Instructions for the task: Reproduce verbatim the data from the line containing "Screen dimensions: 1512x799" through the line containing "point(1477,666)", leaving out the pictures.

Given data:
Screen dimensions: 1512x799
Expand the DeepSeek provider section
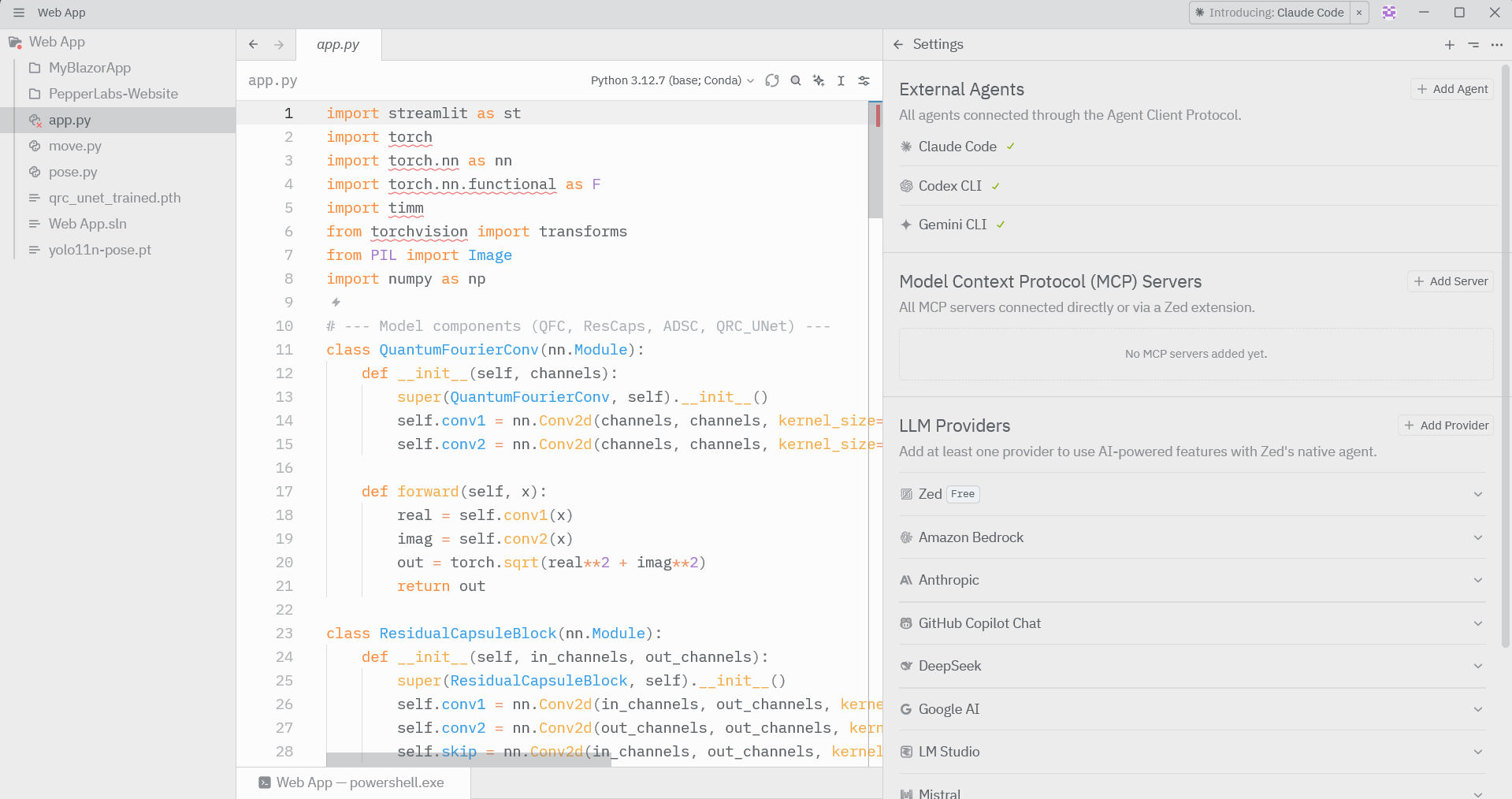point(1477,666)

--

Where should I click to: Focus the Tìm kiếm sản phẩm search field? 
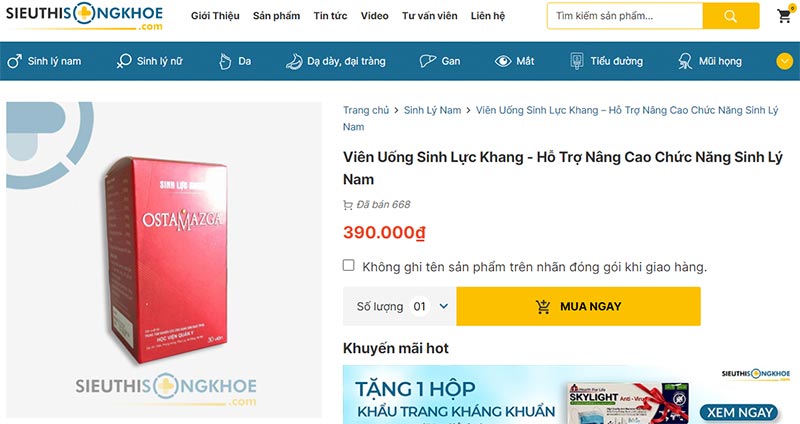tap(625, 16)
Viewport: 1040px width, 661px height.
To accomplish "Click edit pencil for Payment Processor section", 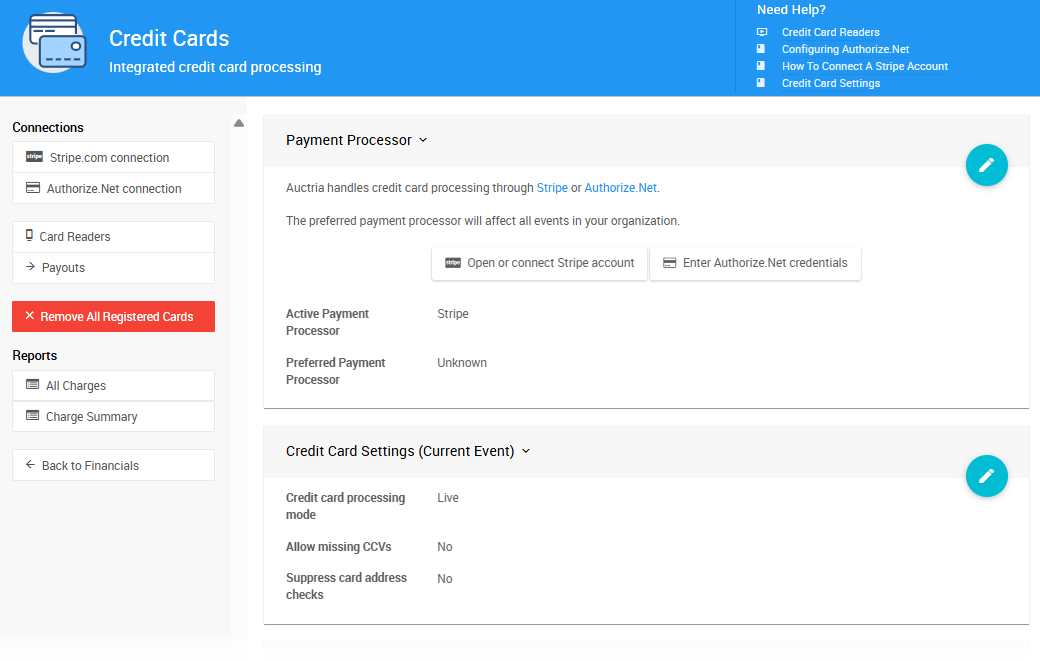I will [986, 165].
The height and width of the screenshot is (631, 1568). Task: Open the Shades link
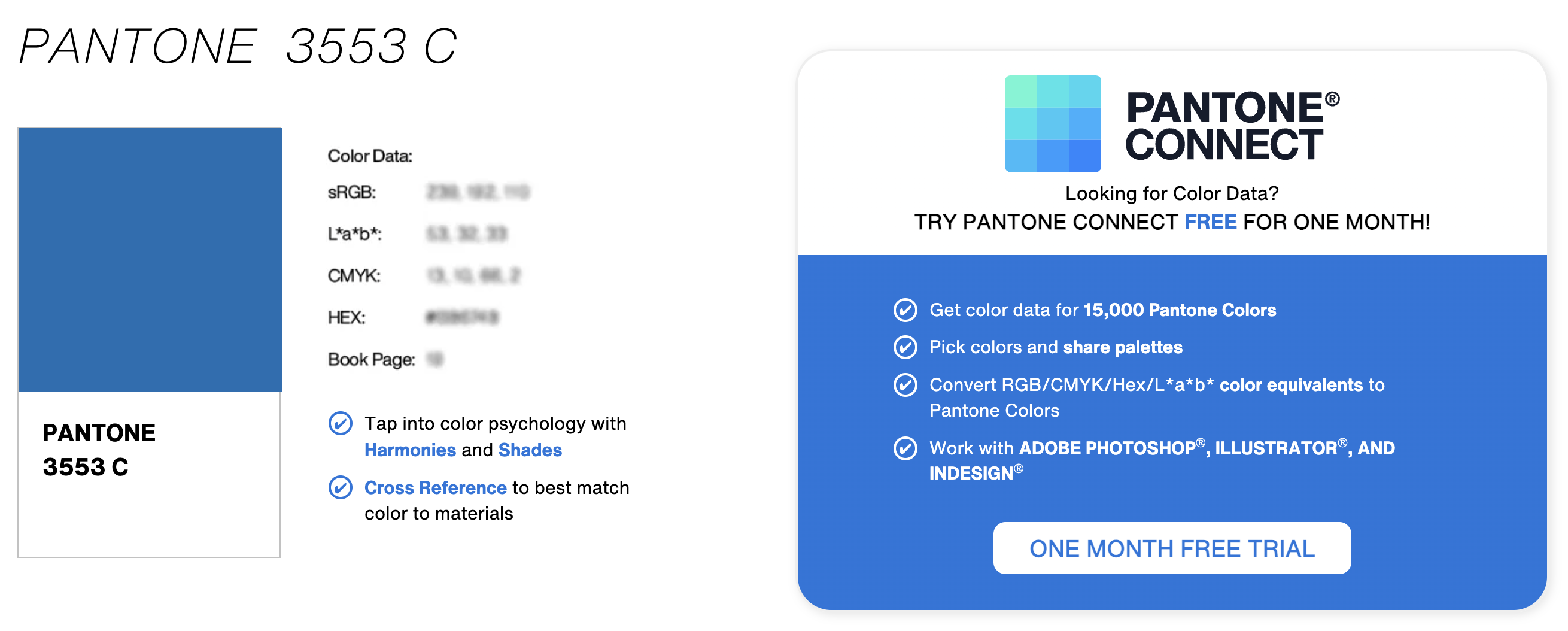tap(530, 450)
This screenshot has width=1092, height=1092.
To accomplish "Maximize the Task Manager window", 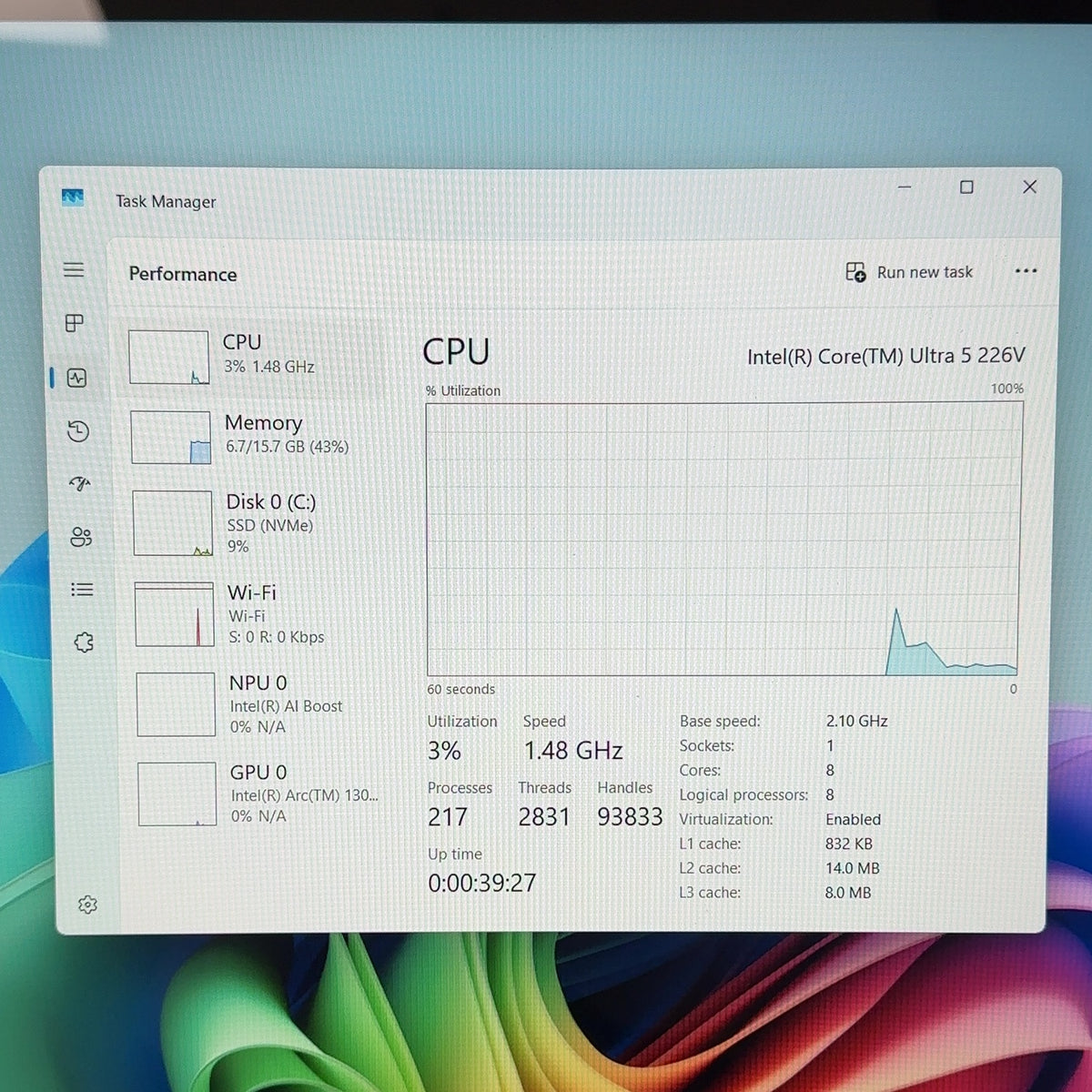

Result below:
Screen dimensions: 1512x799
Expand the DeepSeek provider section
point(1477,666)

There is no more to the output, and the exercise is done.